#### TASK TO COMPLETE:
List each line of the data that holds the string "icon", please.

#### SUPPLIED RECORDS:
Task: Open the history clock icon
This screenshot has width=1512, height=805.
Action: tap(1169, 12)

--

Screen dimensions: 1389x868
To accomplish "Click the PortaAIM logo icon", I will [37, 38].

#### YOUR SOLUTION:
Task: Open the history clock icon
To accomplish "Click the PortaAIM logo icon", I will [37, 38].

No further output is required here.